- SOURCE TEXT:
********************

Benefits of Tests: –
Data Quality
Collaboration and Maintenance
Documentation
Types of Tests: –
Generic Tests
Singular Tests
Singular Test: –
Singular tests are a type of test in dbt that involves writing a SQL query, which if it returns any rows, would represent a failing test. They are one-off assertions usable for a single purpose. They are defined in .SQL files, typically in the test directory. They can include jinja in the SQL query. An example of a singular test is to check if there are any negative or null values in a table. To create a singular test, you can write a SQL query that returns failing rows and save it in a. sql file within your test directory. It will be executed by the dbt test command.
Test Selection Examples: –
dbt test —- Checks all the tests in project
dbt test –select test_type:singular # checks only singular tests
dbt test –select test_type:generic # checks only generic tests
dbt test –select test_name (ex: dbt test –select dim_listings) # to test single test
dbt test –select config.materialized:table # to test specific materializations
dbt test –select config.materialized:seed # to test seeds
dbt test –select config.materialized:snapshot # to test snapshots
Schema.yml In dbt (data build tool), the schema.yml file is used to define the structure and configuration of your data models. It includes information such as model descriptions, column descriptions and tests (Generic test, dbt package related tests like dbt_utils, dbt_expectations)
Advantages: –
Used to define the structure and configuration of your data models.
It includes information such as model descriptions, column descriptions and tests
Makes it easier to maintain your models and keep them up to date.
Generic Tests: –
Generic tests are written and stored in YML files, with parameterized queries that can be used across different DBT models. And they can be used over again and again. The main Components of generic tests:
Unique
Not null
Relationship
Accepted Values
Unique: –
unique is a test to verify that every value in a column contains unique values.
e.g.
In the above example it checks if the claim_id columns contain unique values or not. If not, test will be failed otherwise pass.
Not Null: –
The Not Null test ensures that a column in a model doesn’t contain any null values.

********************

- RECORDED DATA:

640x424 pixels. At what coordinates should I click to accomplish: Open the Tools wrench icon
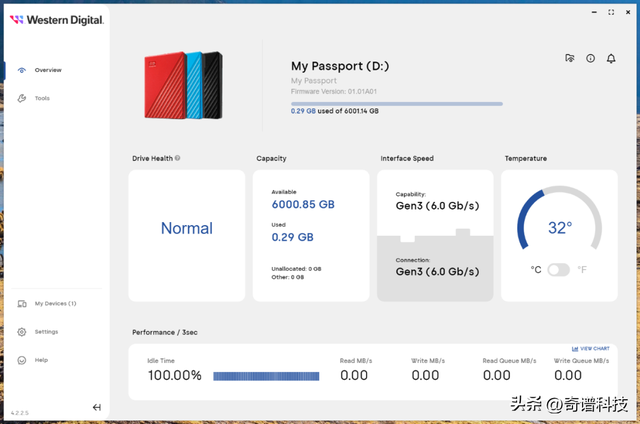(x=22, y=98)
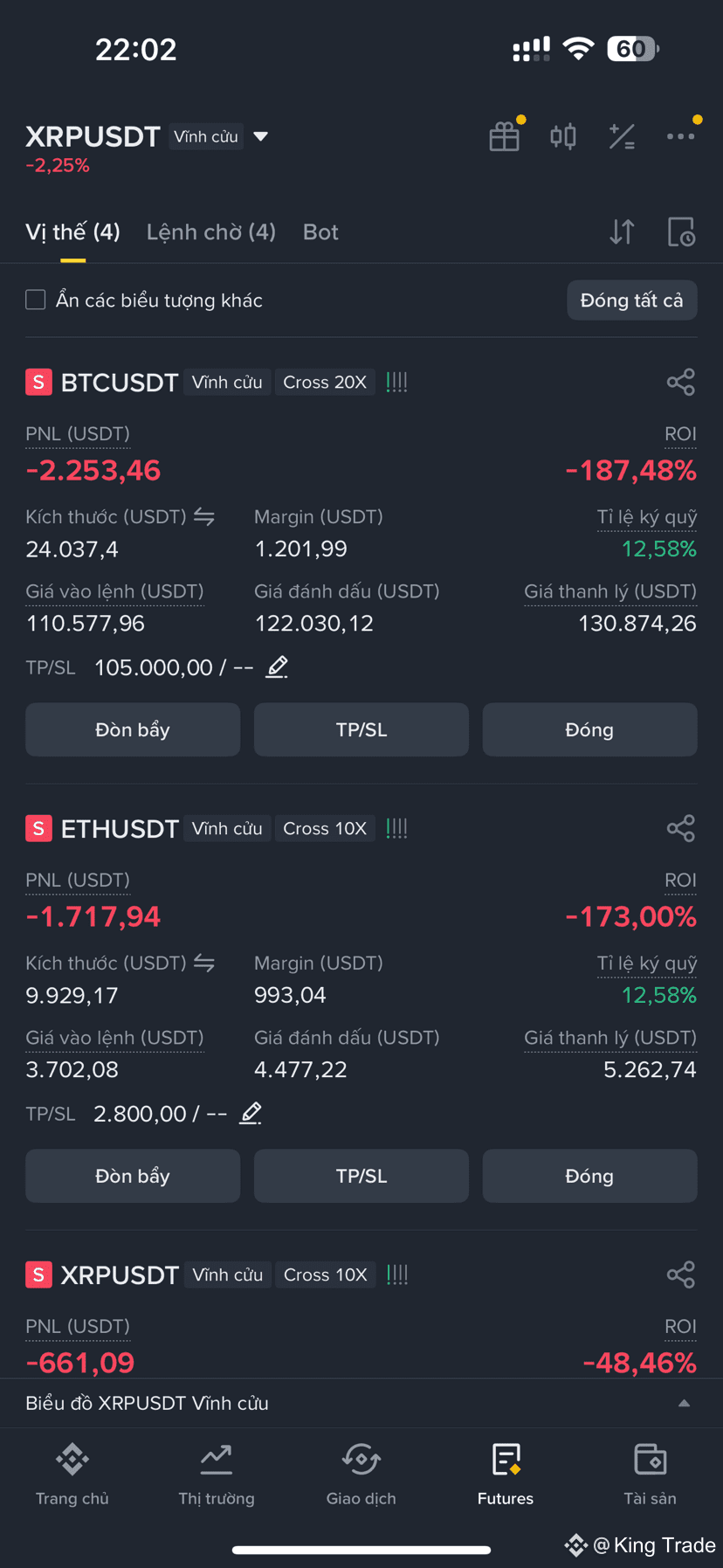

********************

- TASKS AND EXERCISES:
- A) Drawing on the dbt testing text, explain in one to three sentences why generic tests can be applied across different models.
- B) Proceed with the dbt testing text, starting after its final sentence.

- ANSWERS PROVIDED:
- A) Generic tests are written in YML files as parameterized queries rather than as one-off assertions. Because of this, the same test can be used across different dbt models again and again.

- B)
e.g:
In the above example it checks if the versions column to see if it contains any null values. If no nulls populated test will be Passed otherwise Failed.
Accepted Values: –
This test is used to validate whether a set of values within a column is present.
In the above example the payee number should accept either 0 or 1. Other than these values test will be Failed.
Relationship: –
A relationship typically involves ensuring that a foreign key relationship between two models is maintained.
e.g:
Kestrel_synergy_report model’s claimant_state column tests a relationship with postal_state in
Seed_loss_location_status for data consistency. If not, it will be Failed.
Custom Generic Tests: –
In dbt, it is also possible to define your own custom generic tests. This may be useful when you find yourself creating similar Singular tests. A custom generic test is essentially the same as a dbt macro which has at least a model as a parameter, and optionally column name. if the test will apply to a column. Once the generic test is defined, it can be applied many times just like the generic tests shipped with dbt Core. It is also possible to pass additional parameters to a custom generic test.
We create these tests within macros folder.
To run this above code, we have to define it in schema.yml and use dbt test command in terminal.
Advanced Tests in DBT: –
DBT comes built with a handful of built-in generic tests and even more tests are available from community DBT packages. This dbt package contains macros that can be (re)used across dbt projects.
We can directly use this test cases in schema.yml for any required models.
dbt utils
dbt expectations
dbt utils: –
The dbt-utils package is a collection of macros that enhances the dbt experience by offering a suite of utility macros. It is designed to tackle common SQL modeling patterns, streaming complex operations, allowing users to focus on data transformation rather than the intricacies of SQL. Dbt does provide some utility functions and macros that can be used within your dbt projects.
The dbt_utils package include 16 generic tests including:
not_accepted_values
equal_rowcount
fewer_rows_than
You can find detailed information on all the dbt-utils generics tests using given reference link
You can install the package by including the following in your packages. yml file.
You can then run dbt deps in gitbash to install the package. dbt-expectations.
Below are the sample tests from dbt_utils:
Equal row count: –
Check that two relations (Models) have the same number of rows.
Replace model, compare model with existing models in your dbt.
at_least_one: –
Asserts that a column has at least one value.
Replace model_name with your Model (Table Name), col_name with your Column Name.
dbt expectations: –
dbt-expectations are an extension package for dbt that allows users to deploy data quality tests in their data warehouse directly from dbt. It is inspired by the Great Expectations package for Python. Data quality is an important aspect of data governance, and dbt-expectations help to flag anomalies or quality issues in data.
Tests in dbt-expectations are divided into seven categories encompassing a total of 62 generic dbt tests:
Table shape (15 generic dbt tests)
Missing values, unique values, and types (6 generic dbt tests)
Sets and ranges (5 generic dbt tests)
String matching (10 generic dbt tests)
Aggregate functions (17 generic dbt tests)
Multi-column (6 generic dbt tests)
Distributional functions (3 generic dbt tests)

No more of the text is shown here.